**Work to do:**
Please output the listing below exactly as it is, line for line, leaving out the pictures.

**Recorded information:**
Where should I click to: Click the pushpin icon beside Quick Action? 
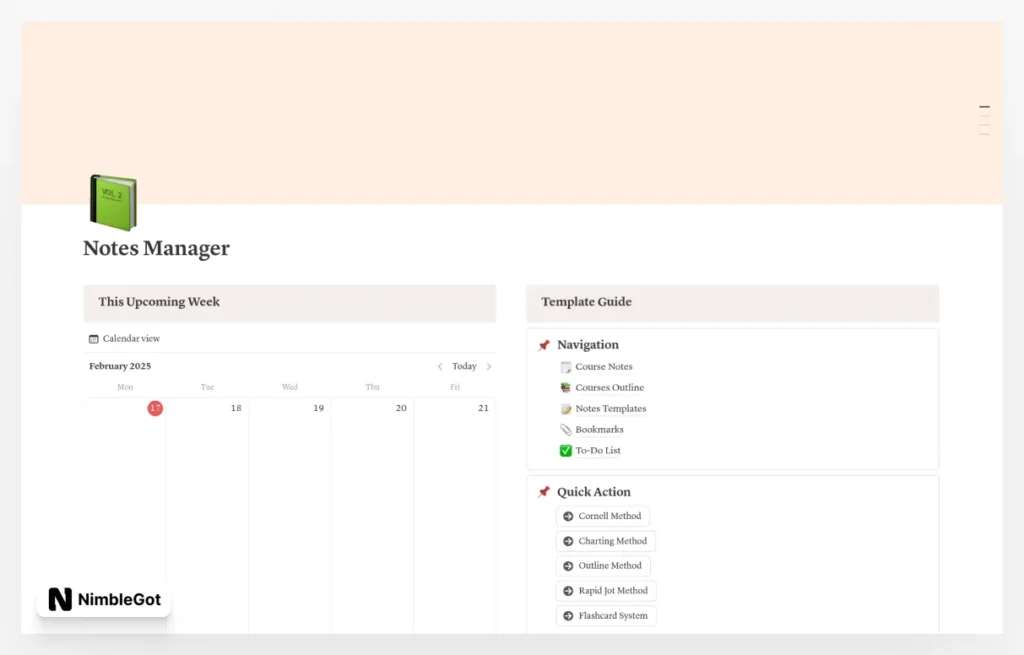pos(545,492)
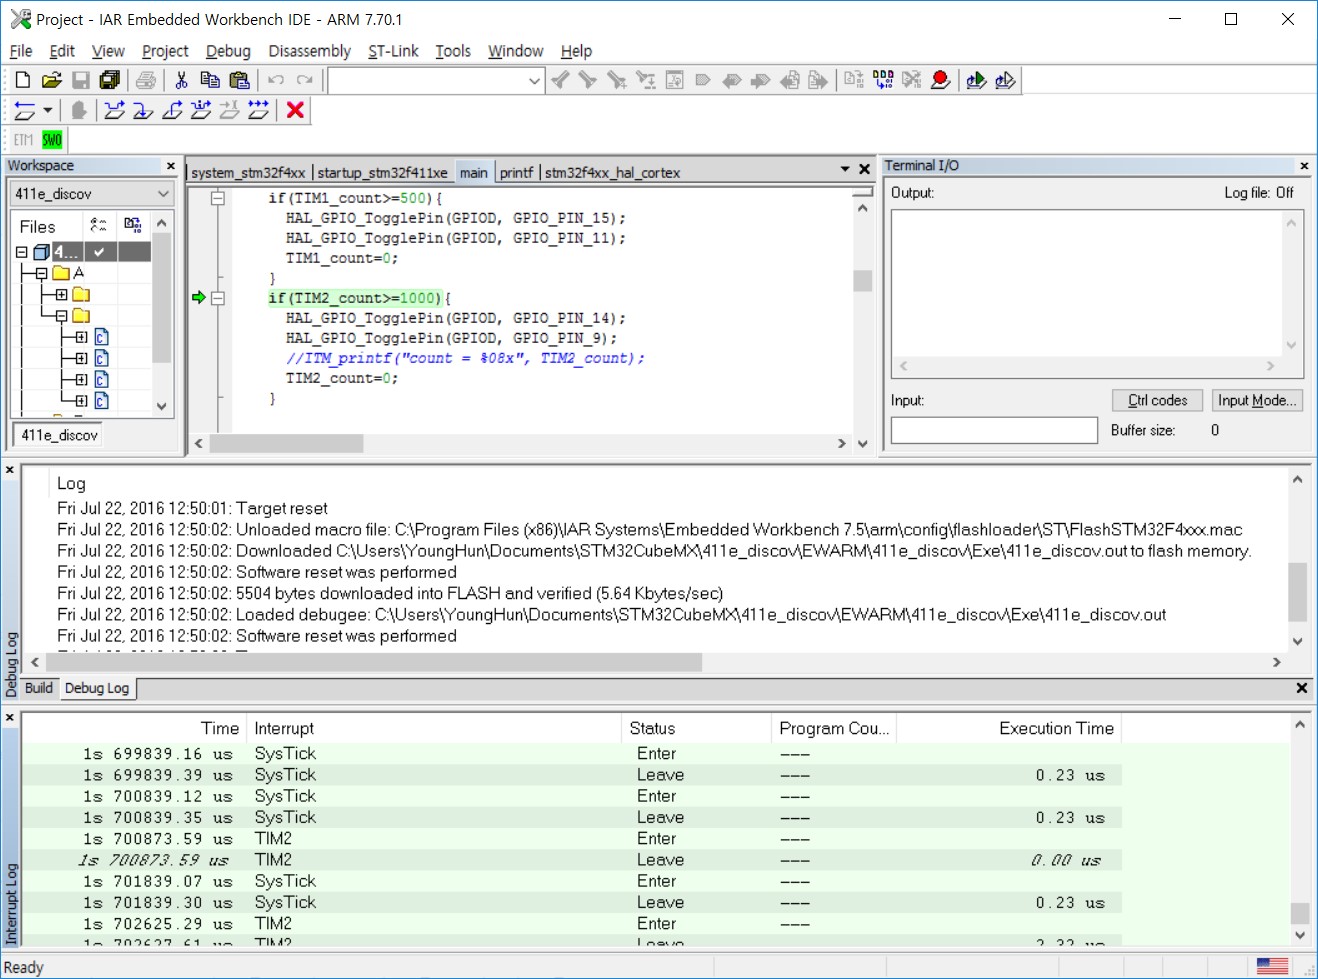Image resolution: width=1318 pixels, height=979 pixels.
Task: Toggle the ETM trace button
Action: click(23, 140)
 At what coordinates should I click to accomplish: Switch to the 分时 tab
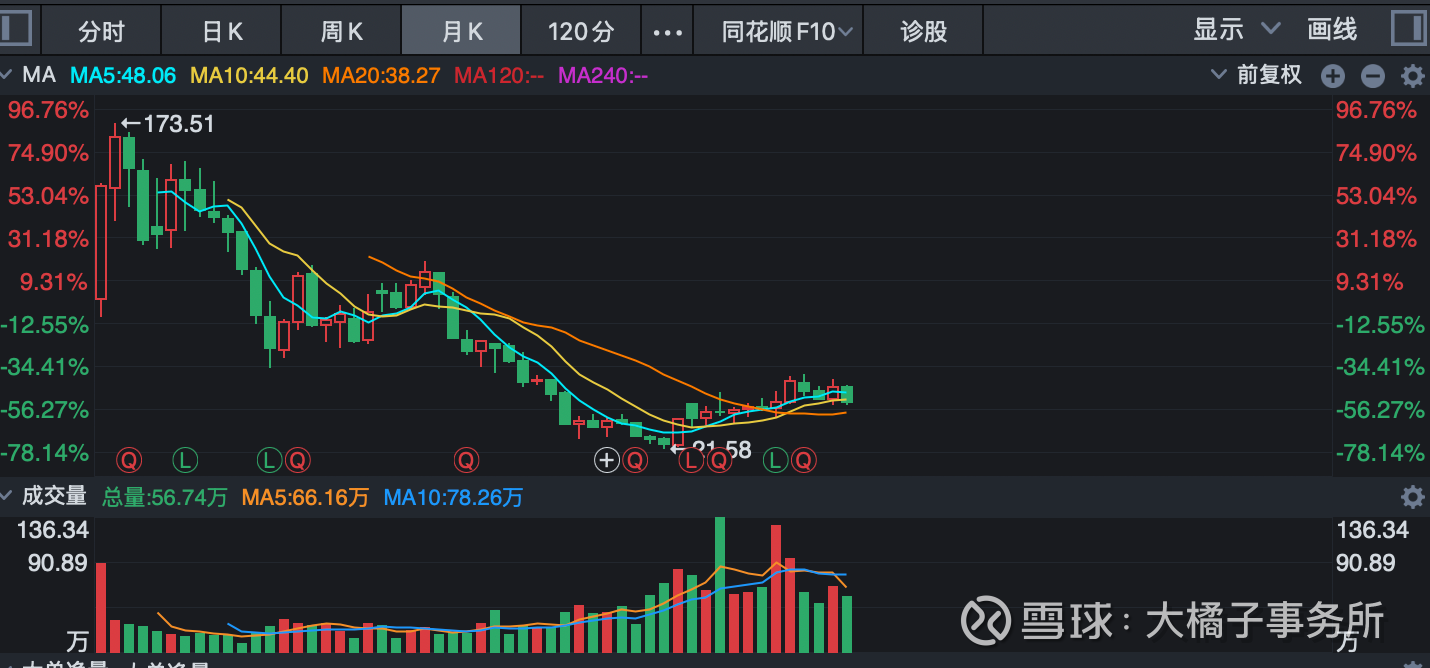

**The solution:**
Where should I click to: Click the pushpin icon beside Quick Action? 
pos(545,492)
Image resolution: width=1318 pixels, height=979 pixels.
Task: Toggle the ETM trace button
Action: click(23, 140)
 At what coordinates should I click to accomplish: Switch to the 分时 tab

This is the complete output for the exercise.